Food Insecurity

Food insecurity, once a rising concern linked to climate change, is now front and center for Americans during the pandemic.  With record levels of unemployment, supply chain disruption and rising grocery store costs, more and more Americans are forced to rely on food banks to feed their families.

 

Justin Block ,the managing director for the digital platform technology at Feeding America noted that “Across the Feeding America network of 200 food banks, the majority of food banks report seeing an increase in the number of people served compared to this time last year with an average increase of almost 60%.” This is substantial and a huge cause for concern.  With over 1 million new unemployment claims continuing to be filed every week, even as the unemployment expansion from the CARES Act expired last month, there is no end in sight for those out of work from COVID who need to feed their families. 

 

Feeding America estimates that 1 in 6 Americans will be food insecure this year due to COVID-19, a 46% increase from prior to the virus.  Even more disturbing, the amount of children suffering from hunger is projected to rise to 18 million, or 1 in 4.

 

Even if your immediate concern isn’t putting food on the table, grocery prices will rise for everyone.  According to the USDA beef prices will rise by 8%, pork by 4.5% and poultry by 3% this year compared to last year.  This is twice as much as the average annual increase in beef and pork prices.

 

What happens when food banks are overwhelmed?  Already feeding exponentially more people than usual, many that are volunteer led have had to shut down due to COVID. Lowcountry Foodbank in South Carolina fed about 140-150 people a month on average before the pandemic.  In April, that rose to 1,000, though that number has since dropped and held steady at around 700 per month since.
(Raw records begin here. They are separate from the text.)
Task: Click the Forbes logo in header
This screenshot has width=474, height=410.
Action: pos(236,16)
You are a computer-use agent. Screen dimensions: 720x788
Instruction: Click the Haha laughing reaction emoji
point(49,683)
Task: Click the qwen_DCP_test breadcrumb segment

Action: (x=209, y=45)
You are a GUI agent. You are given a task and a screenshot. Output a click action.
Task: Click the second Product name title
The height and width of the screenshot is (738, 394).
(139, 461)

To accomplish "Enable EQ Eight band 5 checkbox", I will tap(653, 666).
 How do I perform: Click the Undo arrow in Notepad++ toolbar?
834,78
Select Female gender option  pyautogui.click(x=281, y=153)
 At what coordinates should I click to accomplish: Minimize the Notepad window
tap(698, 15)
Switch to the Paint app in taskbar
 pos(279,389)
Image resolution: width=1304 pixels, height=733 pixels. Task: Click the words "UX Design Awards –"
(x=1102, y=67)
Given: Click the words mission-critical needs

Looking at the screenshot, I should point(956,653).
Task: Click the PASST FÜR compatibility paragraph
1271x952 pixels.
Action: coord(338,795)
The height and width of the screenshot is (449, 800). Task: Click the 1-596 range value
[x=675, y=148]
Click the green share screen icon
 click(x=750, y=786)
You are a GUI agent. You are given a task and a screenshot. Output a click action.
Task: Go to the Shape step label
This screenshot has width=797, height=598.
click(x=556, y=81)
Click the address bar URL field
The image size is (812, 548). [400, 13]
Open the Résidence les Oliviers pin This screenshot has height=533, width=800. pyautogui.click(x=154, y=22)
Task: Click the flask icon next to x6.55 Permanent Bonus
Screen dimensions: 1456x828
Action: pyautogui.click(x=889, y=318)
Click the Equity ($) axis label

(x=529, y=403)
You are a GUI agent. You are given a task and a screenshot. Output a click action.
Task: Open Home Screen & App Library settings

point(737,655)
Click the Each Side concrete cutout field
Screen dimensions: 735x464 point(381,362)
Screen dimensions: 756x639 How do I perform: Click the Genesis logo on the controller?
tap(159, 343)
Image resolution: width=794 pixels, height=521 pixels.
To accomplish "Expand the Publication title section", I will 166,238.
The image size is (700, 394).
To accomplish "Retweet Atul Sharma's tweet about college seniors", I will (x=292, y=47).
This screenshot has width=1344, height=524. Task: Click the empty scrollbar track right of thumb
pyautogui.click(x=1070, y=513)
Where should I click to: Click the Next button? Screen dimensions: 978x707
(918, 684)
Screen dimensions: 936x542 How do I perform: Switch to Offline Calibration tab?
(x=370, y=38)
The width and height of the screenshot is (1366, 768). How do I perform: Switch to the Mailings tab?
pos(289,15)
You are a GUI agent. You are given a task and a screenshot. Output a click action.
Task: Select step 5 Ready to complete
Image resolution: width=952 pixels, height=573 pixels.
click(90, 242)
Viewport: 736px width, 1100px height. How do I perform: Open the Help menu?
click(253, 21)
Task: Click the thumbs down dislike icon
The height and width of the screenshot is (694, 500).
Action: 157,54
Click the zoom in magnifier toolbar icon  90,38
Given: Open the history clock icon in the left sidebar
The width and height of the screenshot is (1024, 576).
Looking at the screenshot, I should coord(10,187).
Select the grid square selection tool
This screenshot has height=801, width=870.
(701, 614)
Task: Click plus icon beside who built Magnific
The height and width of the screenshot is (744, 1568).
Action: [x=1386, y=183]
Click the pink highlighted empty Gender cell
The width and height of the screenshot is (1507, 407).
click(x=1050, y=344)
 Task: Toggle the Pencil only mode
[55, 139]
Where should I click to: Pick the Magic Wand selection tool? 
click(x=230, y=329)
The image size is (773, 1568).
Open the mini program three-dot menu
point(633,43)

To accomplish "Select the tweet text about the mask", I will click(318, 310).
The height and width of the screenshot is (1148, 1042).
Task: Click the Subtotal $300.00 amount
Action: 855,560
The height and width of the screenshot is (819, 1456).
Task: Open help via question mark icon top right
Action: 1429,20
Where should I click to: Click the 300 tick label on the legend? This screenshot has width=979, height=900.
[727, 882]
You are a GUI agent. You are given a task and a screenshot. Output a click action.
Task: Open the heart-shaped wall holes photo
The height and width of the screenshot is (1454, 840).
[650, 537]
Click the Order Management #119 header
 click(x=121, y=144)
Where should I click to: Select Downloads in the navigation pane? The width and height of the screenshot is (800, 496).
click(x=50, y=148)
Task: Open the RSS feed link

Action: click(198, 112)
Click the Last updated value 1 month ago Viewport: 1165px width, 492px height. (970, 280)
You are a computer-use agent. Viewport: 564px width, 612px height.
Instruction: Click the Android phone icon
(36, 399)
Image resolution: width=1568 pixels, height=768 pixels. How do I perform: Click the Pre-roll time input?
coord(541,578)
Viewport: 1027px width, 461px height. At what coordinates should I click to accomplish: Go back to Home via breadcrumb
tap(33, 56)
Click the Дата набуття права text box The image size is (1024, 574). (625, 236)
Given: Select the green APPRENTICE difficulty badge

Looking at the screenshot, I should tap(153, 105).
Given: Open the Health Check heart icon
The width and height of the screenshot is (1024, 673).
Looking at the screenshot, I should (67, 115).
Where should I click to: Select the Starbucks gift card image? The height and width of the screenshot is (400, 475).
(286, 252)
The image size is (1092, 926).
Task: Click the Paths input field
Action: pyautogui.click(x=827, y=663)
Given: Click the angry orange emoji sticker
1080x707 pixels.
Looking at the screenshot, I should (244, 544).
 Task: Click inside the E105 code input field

But Brenda Shaw, Chief Development Officer for the Lowcountry Food Bank, expects to see another jump now that the unemployment expansion has expired.

 

We need serious government intervention.  No child should be struggling to eat in the world’s richest country, especially as stock markets continue to climb and the rich get richer off of the chaos of the virus. There is no excuse for this great nation to have 1 in 4 children go hungry.  Perhaps the most insidious component of this rising catastrophe is that it is entirely preventable.  Unemployment expansion is possible and would boost the economy.  Another round of stimulus checks is desperately needed.  Rental assistance and an eviction moratorium are key to preventing a second housing crisis, worse than the 2008 recession. 95% of the population wearing masks would control the virus in a matter of weeks and save 40,000 lives by December.  Our government must act, and act quickly to prevent economic collapse and the unnecessary death and disenfranchisement of its citizens.